选读文本:
══════
论文专题讲解：AnyFlow：任意步视频扩散蒸馏

读法定位

这页先按“论文证据节点”读：先问它解决哪一个瓶颈，再看核心图表、实验 setting 和不能外推的边界。背景概念先回论文专题讲解和扩散模型。
前置：建议先知道 probability-flow ODE、Flow Matching、DMD / DMD2 和 causal video diffusion 的基本含义。
主线关系：读完后把结论回填到「扩散模型」里的少步蒸馏、视频生成推理加速和世界模型 rollout 成本三条线。
══════
练习任务:
- a) 按照 AnyFlow 论文讲解，读完后应把结论回填到「扩散模型」里的哪三条线？
- b) 从 AnyFlow 论文讲解停下的地方接着往下写。

(已存条目)
══════
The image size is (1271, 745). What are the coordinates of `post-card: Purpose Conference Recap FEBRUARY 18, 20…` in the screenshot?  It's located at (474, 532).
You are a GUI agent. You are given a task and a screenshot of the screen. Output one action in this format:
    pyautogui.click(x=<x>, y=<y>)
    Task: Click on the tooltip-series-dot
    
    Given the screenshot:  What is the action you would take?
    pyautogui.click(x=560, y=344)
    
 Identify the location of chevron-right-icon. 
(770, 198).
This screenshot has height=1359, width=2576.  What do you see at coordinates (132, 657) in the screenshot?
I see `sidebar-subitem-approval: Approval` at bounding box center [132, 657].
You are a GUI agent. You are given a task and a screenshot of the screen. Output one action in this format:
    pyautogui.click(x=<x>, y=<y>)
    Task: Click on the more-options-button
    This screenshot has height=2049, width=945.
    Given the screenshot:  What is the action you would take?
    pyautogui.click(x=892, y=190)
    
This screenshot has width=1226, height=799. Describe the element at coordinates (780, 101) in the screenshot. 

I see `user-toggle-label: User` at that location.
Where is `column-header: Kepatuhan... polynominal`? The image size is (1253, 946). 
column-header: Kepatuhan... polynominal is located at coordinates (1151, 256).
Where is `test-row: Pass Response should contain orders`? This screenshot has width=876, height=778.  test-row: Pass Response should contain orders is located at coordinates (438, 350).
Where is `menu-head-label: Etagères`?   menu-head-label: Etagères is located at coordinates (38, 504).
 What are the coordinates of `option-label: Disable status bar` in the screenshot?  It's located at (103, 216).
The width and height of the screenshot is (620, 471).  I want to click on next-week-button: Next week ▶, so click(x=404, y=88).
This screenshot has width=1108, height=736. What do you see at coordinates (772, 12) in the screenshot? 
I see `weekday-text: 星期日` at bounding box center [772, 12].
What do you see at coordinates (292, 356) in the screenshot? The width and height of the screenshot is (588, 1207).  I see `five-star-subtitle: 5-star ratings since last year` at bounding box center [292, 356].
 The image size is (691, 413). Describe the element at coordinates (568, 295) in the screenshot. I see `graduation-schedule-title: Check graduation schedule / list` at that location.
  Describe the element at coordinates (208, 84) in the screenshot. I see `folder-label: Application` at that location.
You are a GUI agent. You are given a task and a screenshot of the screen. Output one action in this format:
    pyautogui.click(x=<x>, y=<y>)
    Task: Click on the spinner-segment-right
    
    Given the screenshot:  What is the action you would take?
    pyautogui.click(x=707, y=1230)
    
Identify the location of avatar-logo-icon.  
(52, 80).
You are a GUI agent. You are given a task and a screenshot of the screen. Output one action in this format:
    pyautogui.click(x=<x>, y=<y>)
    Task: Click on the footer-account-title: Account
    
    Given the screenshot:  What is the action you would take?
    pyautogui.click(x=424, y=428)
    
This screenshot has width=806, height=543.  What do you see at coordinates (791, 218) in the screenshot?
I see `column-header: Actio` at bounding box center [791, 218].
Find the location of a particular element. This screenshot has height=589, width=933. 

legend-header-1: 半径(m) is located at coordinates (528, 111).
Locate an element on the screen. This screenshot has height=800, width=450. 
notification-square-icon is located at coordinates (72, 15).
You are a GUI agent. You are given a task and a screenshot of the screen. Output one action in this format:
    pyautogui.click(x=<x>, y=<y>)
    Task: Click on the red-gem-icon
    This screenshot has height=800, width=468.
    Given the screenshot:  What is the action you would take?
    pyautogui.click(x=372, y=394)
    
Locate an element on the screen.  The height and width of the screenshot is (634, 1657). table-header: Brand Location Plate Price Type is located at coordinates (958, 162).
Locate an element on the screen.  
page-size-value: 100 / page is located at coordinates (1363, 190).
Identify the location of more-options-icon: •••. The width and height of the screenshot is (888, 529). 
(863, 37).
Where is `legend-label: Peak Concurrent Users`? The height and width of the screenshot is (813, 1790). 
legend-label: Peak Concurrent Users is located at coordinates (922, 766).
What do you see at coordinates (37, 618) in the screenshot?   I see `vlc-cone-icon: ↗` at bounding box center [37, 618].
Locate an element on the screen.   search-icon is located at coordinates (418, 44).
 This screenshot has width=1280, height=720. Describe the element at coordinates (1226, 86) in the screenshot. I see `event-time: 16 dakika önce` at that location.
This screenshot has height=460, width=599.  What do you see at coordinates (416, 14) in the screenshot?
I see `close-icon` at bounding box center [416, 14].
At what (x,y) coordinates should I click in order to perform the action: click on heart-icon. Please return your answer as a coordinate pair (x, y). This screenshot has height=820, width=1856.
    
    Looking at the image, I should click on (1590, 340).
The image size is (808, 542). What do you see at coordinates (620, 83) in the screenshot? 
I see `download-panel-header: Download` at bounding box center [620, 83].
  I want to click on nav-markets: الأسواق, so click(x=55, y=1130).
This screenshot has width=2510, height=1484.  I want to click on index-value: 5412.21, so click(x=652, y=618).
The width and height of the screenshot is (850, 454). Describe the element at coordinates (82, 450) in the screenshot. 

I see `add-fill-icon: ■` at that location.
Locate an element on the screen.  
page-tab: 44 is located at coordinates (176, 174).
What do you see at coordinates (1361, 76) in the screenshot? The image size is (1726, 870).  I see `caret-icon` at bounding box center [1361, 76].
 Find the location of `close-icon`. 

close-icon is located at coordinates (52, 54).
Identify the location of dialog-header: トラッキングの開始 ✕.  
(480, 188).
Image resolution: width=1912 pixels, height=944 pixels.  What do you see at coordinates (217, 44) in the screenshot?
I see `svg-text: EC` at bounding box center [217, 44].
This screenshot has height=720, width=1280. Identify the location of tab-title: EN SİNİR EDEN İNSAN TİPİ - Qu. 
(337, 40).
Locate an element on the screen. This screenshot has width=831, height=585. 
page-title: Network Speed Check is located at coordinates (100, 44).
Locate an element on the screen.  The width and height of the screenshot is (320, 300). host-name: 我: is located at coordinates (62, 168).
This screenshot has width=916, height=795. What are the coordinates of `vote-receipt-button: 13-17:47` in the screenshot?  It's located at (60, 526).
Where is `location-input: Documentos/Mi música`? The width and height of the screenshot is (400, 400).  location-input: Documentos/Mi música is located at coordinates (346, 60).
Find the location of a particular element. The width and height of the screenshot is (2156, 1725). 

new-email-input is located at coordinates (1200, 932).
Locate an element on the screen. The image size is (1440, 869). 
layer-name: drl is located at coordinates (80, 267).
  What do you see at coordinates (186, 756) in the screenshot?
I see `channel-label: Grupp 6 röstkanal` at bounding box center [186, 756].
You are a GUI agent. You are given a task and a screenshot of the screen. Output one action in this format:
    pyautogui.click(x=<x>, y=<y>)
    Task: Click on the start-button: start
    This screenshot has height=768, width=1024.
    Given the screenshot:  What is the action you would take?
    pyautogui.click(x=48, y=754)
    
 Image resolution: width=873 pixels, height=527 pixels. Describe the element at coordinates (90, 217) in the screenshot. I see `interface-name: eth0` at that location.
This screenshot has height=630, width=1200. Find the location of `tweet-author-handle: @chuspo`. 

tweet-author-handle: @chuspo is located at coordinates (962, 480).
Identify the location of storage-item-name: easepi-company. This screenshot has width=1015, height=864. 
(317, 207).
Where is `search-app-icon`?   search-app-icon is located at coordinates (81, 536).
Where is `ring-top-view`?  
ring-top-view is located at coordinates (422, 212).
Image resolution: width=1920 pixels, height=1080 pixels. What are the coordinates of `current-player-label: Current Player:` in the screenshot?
══════
练习解答:
- a) 少步蒸馏、视频生成推理加速和世界模型 rollout 成本。

- b)
论文信息

论文：AnyFlow: Any-Step Video Diffusion Model with On-Policy Flow Map Distillation
链接：arXiv:2605.13724
版本：2026-05-13 首次提交
项目页：AnyFlow
代码：NVlabs/AnyFlow
模型：NVIDIA AnyFlow collection
Checked Date：2026-05-19
关键词：video diffusion、any-step generation、flow map、on-policy distillation、DMD、Wan2.1、FAR、causal video diffusion、LoRA

这篇论文的核心价值是把视频扩散蒸馏从“固定少数采样步好用”推进到“同一个蒸馏模型可以随测试时采样步数变多而继续变好”。它要解决的不是单纯 4-step 视频生成，而是 consistency distillation 的一个结构性问题：很多 consistency / endpoint mapping 学出来的学生在 4 steps 很强，但测试时给 8、16、32 steps 反而退化。

AnyFlow 的答案是：不要只学 $z_t \to z_0$ ，而是学任意时间区间的 flow map transition：

$\mathbf f_\theta:(\mathbf z_t,t,r)\mapsto \mathbf z_r, \qquad 1\ge t\ge r\ge 0.$

这样学生模型既能跨大步做快速预览，也能跨小步做细致 refinement；再用 on-policy flow map distillation 修正学生自己 rollout 时的误差。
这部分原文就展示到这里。